Abstract

Purpose: ‘Bath salts' describe a class of highly addictive designer drugs with stimulant effects that contain various amphetamine derivatives and amphetamine-like compounds. Prior reports of ‘bath salt' intoxication describe a spectrum of neuropsychiatric symptoms and medical sequelae, including death. We report a case of severe multi-organ failure, including liver dysfunction, following nasal insufflation of a commonly abused ‘bath salt' known as “Eight ballz®.” A healthy 28-year-old male was admitted for acute psychosis presenting as hallucinations, agitation, and paranoia. He reported using 500 mg of “Eight ballz®” intranasally prior to symptom onset. On admission, he required intubation for progressive respiratory distress. The patient demonstrated severe anion gap lactic acidosis with an elevated osmolal gap, as well as hyperkalemia, a rapidly rising creatine phosphokinase (CPK) and acute kidney injury.

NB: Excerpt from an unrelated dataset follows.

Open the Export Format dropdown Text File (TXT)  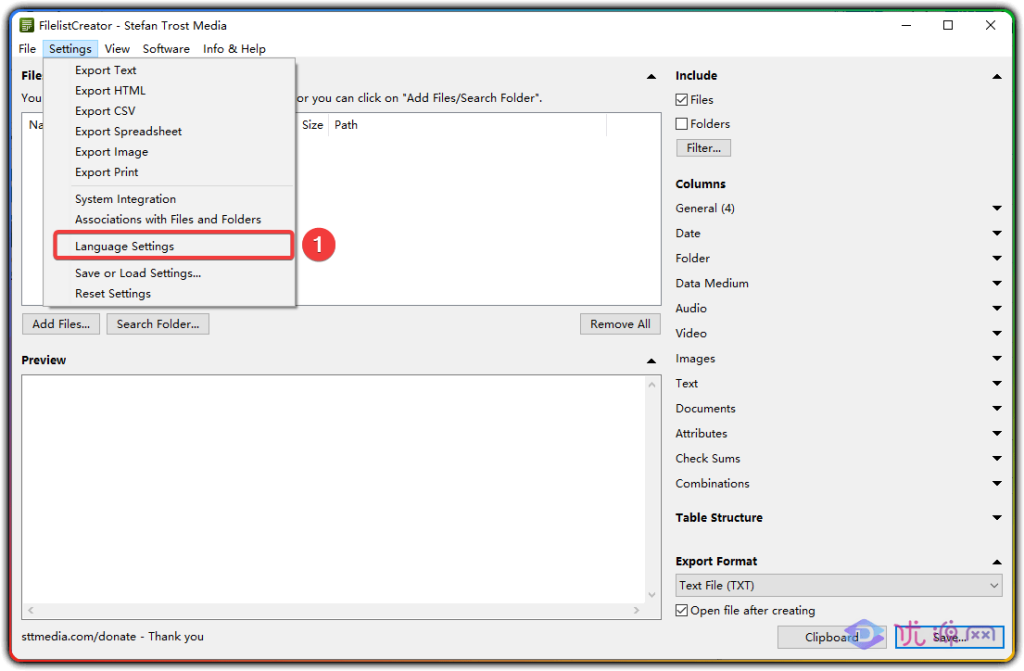click(x=838, y=586)
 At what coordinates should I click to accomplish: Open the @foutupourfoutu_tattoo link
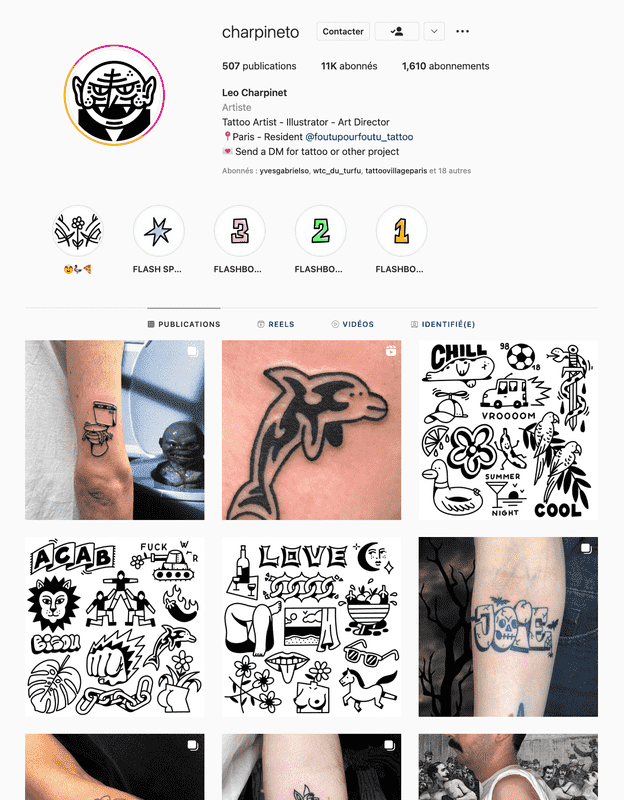[x=359, y=137]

AST and ALT were 233 and 46 units/L and total and direct bilirubin levels were normal. Urine toxicology screen, screen for special alcohols, CT head and CSF analysis were unremarkable. He was aggressively hydrated and extubated the next day, but continued to have worsening rhabdomyolysis. CPK and serum creatinine peaked at 264,460 units/L and 6.2 mg/dL, respectively. Intravenous sodium bicarbonate, furosemide, and metolazone were administered to augment urine output. By hospital day 4, he developed acute liver failure with a peak AST and ALT of 3065 and 3876 units/L, respectively. The following day, his total and direct bilirubin peaked at 8.7 and 6.5 mg/dL, respectively. GGT and peak alkaline phosphatase were 131 and 163 units/L, respectively. Coagulation studies remained normal and abdominal ultrasound was negative. Intravenous N-acetylcysteine was administered for 24 hours with moderate improvement in transaminases. Complicating his course was acute pancreatitis with amylase and lipase levels peaking on hospital day 10 (258 and 910 units/L, respectively). At discharge, the patient's transaminases, pancreatic enzymes, creatinine, and CPK had trended down dramatically. Providers must consider ‘bath salt' intoxication in patients presenting with evidence of sympathomimetic toxidrome given the risk of multi-organ dysfunction, including liver and pancreatic toxicity.Figure: Transaminases and pancreatic enzymes by hospital day.